Forum Moderators: phranque

Message Too Old, No Replies

weird log file entries

         

roshaoar

1:26 pm on Apr 3, 2014 (gmt 0)

10+ Year Member



Hello,

Can anyone point me to a site or information which explains what's going on with some of the really weird page log entries I get on my site?

There's so much talk of malicious bots, bad IPs, hacking and whatnot that I don't really always know what I'm looking at and why. 404s for images and page strings that have never existed. Automated scripts accessing a tree of urls that don't exist. Backend commands in urls - all that.

Anyone?

Thx

wilderness

3:41 pm on Apr 3, 2014 (gmt 0)

WebmasterWorld Senior Member 10+ Year Member Top Contributors Of The Month



This may help:
Default User Agents of Programming Libraries and Command Line Tools [webmasterworld.com], however simply learning to recognize standard visitors and comparing the non-standards to same is an ongoing process.

lucy24

6:41 pm on Apr 3, 2014 (gmt 0)

WebmasterWorld Senior Member 10+ Year Member Top Contributors Of The Month



Remember this line: "Never attribute to malice that which can be adequately explained by stupidity." The weirder requests can generally be attributed to stupid robots following bad programming. They get a shopping list that names such-and-such pages-- and then the domain name gets garbled and they ask for the same pages at some other site. Sometimes the bogus URLs are so specific, you can even look them up and figure out what site the robot thought it was on! (I don't think there's any reason for doing this other than personal amusement, though.)

If you get requests for anything involving /wp-admin/ or similar, that's another type of robotic shopping list. They simply take the 50 or so likeliest filenames and attach them to any domain under the sun.

One-off requests with weird query strings are preliminary tests. If the request gets the desired response-- such as being able to PUT something they've no business PUTting-- they'll be back later with a much longer list.

Personally: I don't block IP ranges upfront, unless it's something like Hetzner or OVH where you already know that nothing good will come of it. Also the entire nation of China. If I do get an offensive visitor, I look up what I know. If it turns out to be a server farm, or it belongs to Eastern Europe-- this is obviously subjective-- they get blocked.

roshaoar

7:09 pm on Apr 3, 2014 (gmt 0)

10+ Year Member



Yeah, this sort of sums up what I do as well Lucy. Not all of China though, just about 25 or so spans!

You've hit it on the head with stupidity btw. Some of the entries do look like a bot or browser having a really bad day, programming errors of sorts.

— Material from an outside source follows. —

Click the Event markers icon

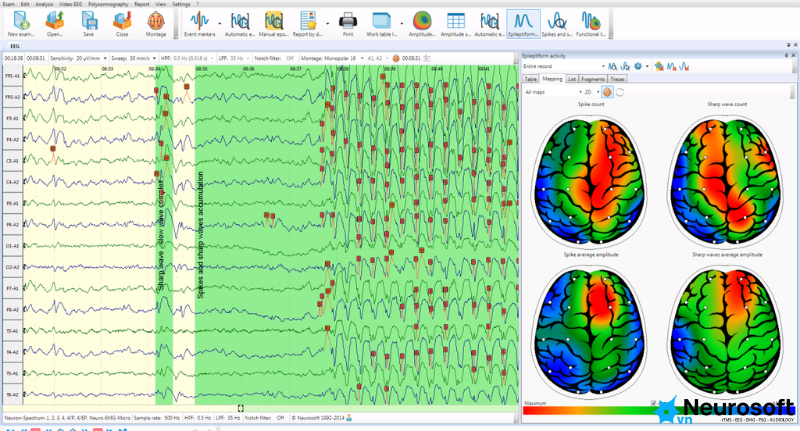pos(199,24)
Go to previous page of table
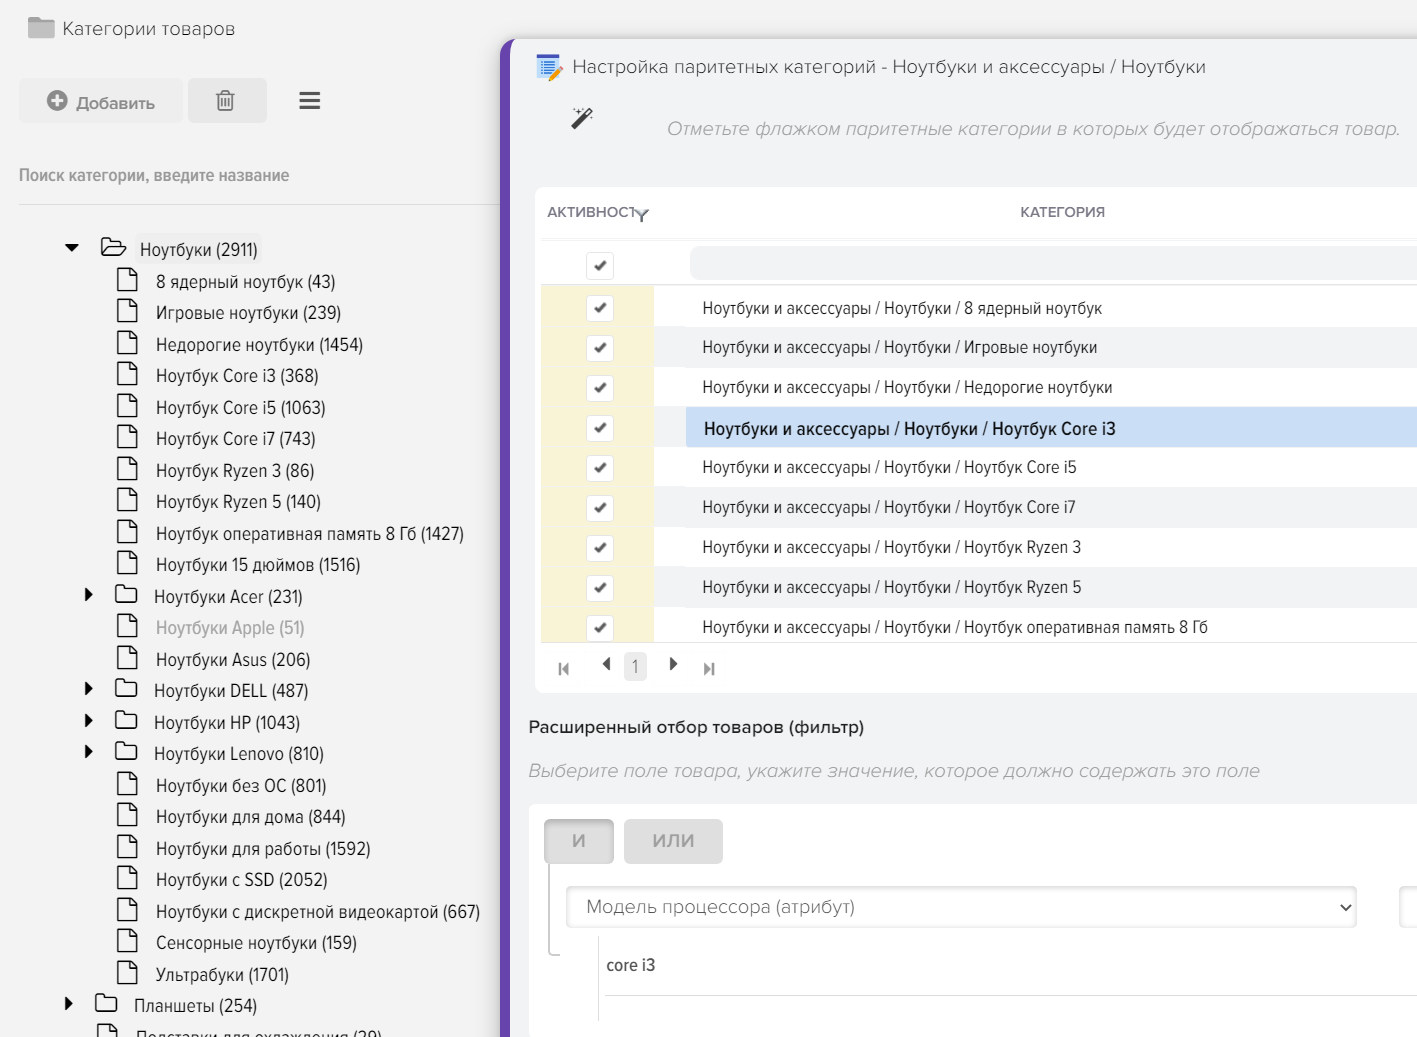 [606, 665]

I also have a list of about 50 of these CMS wp-admin type request that I just block. But then they all 404 on "File does not exist: /var/www/error" - not sure what I'm not doing that I should be :)

lucy24

8:09 pm on Apr 3, 2014 (gmt 0)

WebmasterWorld Senior Member 10+ Year Member Top Contributors Of The Month



That sounds like the server looking for a custom 403 page and not finding it. But it would only come through in logs as a 404 if the ErrorDocument directive was malformed, such as by including a full protocol-plus-domain.